Set problem a: Reproduce, without alteration, the passage of the page on reading a CSV file from Google Cloud Storage into pandas, starting with "- Home-made code" and going on through "all the same.".

Text segment:
Read csv from Google Cloud storage to pandas dataframe
Solution 1
UPDATE
As of version 0.24 of pandas, read_csv
supports reading directly from Google Cloud Storage. Simply provide link to the bucket like this:
df = pd.read_csv('gs://bucket/your_path.csv')
The read_csv
will then use gcsfs
module to read the Dataframe, which means it had to be installed (or you will get an exception pointing at missing dependency).
I leave three other options for the sake of completeness.
- Home-made code
- gcsfs
- dask
I will cover them below.
The hard way: do-it-yourself code
I have written some convenience functions to read from Google Storage. To make it more readable I added type annotations. If you happen to be on Python 2, simply remove these and code will work all the same.
It works equally on public and private data sets, assuming you are authorised. In this approach you don't need to download first the data to your local drive.

Entries:
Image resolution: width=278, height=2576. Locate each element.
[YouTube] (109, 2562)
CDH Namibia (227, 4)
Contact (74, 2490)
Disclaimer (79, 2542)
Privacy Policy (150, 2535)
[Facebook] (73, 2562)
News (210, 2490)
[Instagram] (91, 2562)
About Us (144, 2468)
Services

Set problem b: Rewrite the full listing that follows the page on reading CSV files from Google Cloud Storage, substituting "Privacy Notice" for "Privacy Policy" and leaving all else unchanged.

Result a:
- Home-made code
- gcsfs
- dask
I will cover them below.
The hard way: do-it-yourself code
I have written some convenience functions to read from Google Storage. To make it more readable I added type annotations. If you happen to be on Python 2, simply remove these and code will work all the same.

Result b:
Image resolution: width=278, height=2576. Locate each element.
[YouTube] (109, 2562)
CDH Namibia (227, 4)
Contact (74, 2490)
Disclaimer (79, 2542)
Privacy Notice (150, 2535)
[Facebook] (73, 2562)
News (210, 2490)
[Instagram] (91, 2562)
About Us (144, 2468)
Services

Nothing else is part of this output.